Le temps de latence entre l’exposition et le cancer lié au cadmium est d’environ 10 ans.
Ce que vous pouvez faire
Le moyen le plus efficace de prévenir l’exposition consiste à remplacer ces produits par des alternatives sans cadmium ou à plus faible teneur en cadmium. Il existe des alternatives viables et moins toxiques au cadmium pour les batteries rechargeables (nickel-métal hydrure), le placage (zinc, aluminium déposé par vaporisation), les pigments (sulfure de cérium) et les stabilisants pour plastiques. Si les produits contenant du cadmium ne peuvent pas être remplacés, réduisez l’exposition au cadmium au minimum grâce à des mesures techniques telles que des systèmes fermés, une ventilation générale et une ventilation par aspiration locale efficace là où des émissions peuvent se produire. Effectuez périodiquement des mesures d’exposition représentatives afin de savoir quand des mesures doivent être prises. Vérifiez si les travailleurs signalent des symptômes précoces et faites appel à un médecin du travail.

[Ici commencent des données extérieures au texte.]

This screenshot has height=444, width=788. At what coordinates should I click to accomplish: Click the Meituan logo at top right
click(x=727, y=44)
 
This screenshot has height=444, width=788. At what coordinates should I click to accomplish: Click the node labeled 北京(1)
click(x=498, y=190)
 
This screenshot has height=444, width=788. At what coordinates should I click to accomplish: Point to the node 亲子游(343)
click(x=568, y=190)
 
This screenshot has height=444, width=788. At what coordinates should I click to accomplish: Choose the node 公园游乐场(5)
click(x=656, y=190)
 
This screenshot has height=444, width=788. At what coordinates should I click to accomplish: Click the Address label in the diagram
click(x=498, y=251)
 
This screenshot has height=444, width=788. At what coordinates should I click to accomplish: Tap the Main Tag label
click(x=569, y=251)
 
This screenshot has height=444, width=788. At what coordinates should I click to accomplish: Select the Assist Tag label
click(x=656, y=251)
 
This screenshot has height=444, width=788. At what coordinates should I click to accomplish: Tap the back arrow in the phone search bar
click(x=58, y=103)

Le cadmium étant une substance toxique à effet cumulatif, la surveillance biologique du cadmium dans l’urine constitue un bon indicateur permettant d’évaluer l’exposition en termes de charge corporelle totale et représente un paramètre approprié pour la prévention des lésions rénales. Sensibilisez en permanence les travailleurs aux effets de l’exposition. Les mesures administratives consistent notamment à limiter la durée pendant laquelle un travailleur effectue des tâches pouvant entraîner une exposition au cadmium.

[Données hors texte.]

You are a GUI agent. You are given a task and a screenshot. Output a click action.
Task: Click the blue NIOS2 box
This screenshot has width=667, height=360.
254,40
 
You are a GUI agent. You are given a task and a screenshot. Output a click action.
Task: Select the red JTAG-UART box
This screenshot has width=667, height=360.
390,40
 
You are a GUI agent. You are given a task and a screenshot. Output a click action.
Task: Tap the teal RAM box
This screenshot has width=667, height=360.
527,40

De plus, formez les travailleurs aux risques, aux pratiques de travail sûres et aux mesures d’hygiène efficaces. Complétez ces mesures par des équipements de protection individuelle lorsque les mesures de contrôle techniques ne suffisent pas à ramener les expositions en dessous des limites d’exposition. Les équipements de protection individuelle ne doivent être utilisés qu’en dernier recours, une fois que toutes les solutions techniques possibles ont été épuisées. Étant donné que l’ingestion de cadmium peut survenir par contact main-bouche après une contamination cutanée, il convient d’éviter autant que possible tout contact avec la peau et d’être particulièrement vigilant en matière d’hygiène personnelle.